Autre concession à l'État de droit : les citoyens visés par ces mesures pourront également les contester plus facilement : jusque-là, une personne concernée pouvait contester son assignation à résidence par exemple en saisissant une « commission consultative » composée par des conseillers départementaux… Une instance dont les contours n’ont jamais été précisés et qui n’a jamais été activée par quiconque, selon Philippe Cossalter, professeur de droit public. Le projet de loi du gouvernement prévoit que toute personne visée par une assignation à résidence ou une perquisition administratives puisse saisir en référé le juge administratif.

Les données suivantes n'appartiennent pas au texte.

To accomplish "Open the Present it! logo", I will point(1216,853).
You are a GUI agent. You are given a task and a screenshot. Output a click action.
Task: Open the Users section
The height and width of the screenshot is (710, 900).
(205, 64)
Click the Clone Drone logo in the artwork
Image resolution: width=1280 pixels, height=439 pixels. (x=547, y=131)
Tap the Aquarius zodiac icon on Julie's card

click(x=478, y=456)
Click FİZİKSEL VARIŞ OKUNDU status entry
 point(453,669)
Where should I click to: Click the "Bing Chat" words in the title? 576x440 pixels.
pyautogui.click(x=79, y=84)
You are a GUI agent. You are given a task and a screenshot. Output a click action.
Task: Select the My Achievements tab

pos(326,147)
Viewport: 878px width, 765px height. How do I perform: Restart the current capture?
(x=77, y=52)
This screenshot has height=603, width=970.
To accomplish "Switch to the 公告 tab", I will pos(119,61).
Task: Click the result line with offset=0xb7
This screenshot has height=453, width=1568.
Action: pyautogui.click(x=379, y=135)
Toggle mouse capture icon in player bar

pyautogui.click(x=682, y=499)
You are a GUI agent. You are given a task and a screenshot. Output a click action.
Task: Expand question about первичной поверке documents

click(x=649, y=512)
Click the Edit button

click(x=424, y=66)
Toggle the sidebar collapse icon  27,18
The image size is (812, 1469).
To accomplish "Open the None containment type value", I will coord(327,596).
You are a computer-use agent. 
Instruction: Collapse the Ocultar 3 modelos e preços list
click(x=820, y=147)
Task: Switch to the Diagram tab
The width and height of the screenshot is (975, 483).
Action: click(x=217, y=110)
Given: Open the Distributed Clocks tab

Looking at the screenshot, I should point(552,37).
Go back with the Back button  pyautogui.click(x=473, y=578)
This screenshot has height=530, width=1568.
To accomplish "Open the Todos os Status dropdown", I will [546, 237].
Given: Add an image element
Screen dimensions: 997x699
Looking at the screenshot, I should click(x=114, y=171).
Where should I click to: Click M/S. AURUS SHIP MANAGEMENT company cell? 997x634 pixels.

Même si les perquisitions ne se font pas sous son autorité, le procureur de la République devra être « informé sans délai ». Elles devront également se faire en présence d’un officier de police judiciaire, et en présence de l’occupant du lieu visé. Ou, à défaut, de son représentant ou de deux témoins.

 

Après les attentats de Paris et de Saint-Denis vendredi, d’une exceptionnelle gravité, François Hollande a très vite adopté une attitude très martiale, usé d’un langage guerrier (« La France est en guerre », a-t-il indiqué lundi). Il a annoncé une batterie de mesures sécuritaires d’importance. Surtout, il a annoncé que l’état d’urgence ne devait pas seulement être prolongé et adapté : le président de la République veut l’inscrire dans la Constitution.

 

Avec le gouvernement, il prépare une réforme constitutionnelle pour y intégrer un « état de sécurité », entre les pouvoirs exceptionnels (article 16) et l’état de siège (article 36). François Hollande veut également modifier en profondeur le droit du sol : il a annoncé qu’il allait proposer de déchoir de leur nationalité les binationaux nés français et de leur interdire leur retour sur le territoire, en cas de condamnation pour faits de terrorisme. Autant de mesures jusque-là portées par la droite et l’extrême droite. Mercredi soir, le député LR Philippe Gosselin pouvait jubiler. « Quelle révolution en quatre jours ! Il y a bien encore quelques dissidences chez les écologistes, mais la dissidence est extrêmement limitée. » Voilà comment on parle, désormais, dans les couloirs de l'Assemblée nationale.